[Dataset items]
- - - -
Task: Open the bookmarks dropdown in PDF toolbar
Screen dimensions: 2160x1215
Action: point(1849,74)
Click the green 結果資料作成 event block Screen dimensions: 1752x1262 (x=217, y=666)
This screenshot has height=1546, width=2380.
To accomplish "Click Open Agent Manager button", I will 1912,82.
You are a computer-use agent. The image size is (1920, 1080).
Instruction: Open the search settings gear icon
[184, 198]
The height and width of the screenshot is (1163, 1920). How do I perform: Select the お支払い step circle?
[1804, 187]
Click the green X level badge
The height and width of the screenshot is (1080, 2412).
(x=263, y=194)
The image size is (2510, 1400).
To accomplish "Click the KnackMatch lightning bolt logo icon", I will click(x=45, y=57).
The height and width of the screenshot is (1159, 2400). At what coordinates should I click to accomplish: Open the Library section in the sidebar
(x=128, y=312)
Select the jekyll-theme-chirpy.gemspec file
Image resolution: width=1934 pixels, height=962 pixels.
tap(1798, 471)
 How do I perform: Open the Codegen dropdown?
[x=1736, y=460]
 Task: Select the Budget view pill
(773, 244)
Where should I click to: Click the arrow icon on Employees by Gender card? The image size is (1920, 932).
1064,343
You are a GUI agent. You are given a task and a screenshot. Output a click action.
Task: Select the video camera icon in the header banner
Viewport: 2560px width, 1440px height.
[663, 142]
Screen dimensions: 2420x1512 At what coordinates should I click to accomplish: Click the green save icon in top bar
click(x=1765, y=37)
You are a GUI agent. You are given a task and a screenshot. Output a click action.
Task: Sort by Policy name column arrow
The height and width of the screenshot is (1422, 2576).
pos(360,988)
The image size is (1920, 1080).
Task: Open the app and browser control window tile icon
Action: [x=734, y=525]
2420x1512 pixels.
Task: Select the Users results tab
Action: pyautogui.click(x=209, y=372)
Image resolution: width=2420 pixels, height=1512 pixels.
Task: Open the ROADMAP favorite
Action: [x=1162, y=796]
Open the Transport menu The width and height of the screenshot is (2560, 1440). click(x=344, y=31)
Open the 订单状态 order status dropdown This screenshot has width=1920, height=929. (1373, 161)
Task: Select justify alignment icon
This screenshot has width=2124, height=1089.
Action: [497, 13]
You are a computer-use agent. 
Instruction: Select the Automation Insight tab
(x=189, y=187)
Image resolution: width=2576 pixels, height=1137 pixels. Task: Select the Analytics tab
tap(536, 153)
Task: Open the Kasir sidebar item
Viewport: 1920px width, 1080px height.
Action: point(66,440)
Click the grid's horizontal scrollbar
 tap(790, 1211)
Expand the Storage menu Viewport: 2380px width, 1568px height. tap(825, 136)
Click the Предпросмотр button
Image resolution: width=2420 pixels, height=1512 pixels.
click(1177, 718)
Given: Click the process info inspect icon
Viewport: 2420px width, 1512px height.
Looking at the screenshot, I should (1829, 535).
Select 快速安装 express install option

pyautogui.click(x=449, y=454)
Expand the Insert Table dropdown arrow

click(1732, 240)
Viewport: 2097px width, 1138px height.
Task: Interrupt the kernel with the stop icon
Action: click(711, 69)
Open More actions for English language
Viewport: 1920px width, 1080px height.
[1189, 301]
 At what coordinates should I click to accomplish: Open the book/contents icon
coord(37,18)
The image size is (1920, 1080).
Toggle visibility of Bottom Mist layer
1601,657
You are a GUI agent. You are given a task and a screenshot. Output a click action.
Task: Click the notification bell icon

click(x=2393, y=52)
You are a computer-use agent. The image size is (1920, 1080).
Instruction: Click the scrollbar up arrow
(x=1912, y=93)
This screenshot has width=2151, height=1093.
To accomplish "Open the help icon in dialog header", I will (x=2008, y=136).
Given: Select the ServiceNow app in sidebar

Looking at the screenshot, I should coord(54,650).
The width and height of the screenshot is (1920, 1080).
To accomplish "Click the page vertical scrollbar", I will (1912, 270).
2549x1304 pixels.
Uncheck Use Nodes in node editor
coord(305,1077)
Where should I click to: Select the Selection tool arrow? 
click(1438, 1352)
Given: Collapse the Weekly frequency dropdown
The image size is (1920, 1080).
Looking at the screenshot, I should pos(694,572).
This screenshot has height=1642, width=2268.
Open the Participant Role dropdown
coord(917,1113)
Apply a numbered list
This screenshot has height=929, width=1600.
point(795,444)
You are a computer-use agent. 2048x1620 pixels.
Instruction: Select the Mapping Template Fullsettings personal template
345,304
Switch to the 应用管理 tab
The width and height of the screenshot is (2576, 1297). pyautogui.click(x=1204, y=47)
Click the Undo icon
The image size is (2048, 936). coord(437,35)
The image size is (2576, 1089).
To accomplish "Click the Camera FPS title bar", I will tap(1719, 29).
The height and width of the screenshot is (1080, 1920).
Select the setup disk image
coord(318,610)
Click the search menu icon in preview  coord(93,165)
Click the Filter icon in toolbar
- - - -
YOUR TASK ▸ Say how many lines of the data include the string "computer". Nothing other than the number should be given.

REPLY TO THE TASK ▸ 4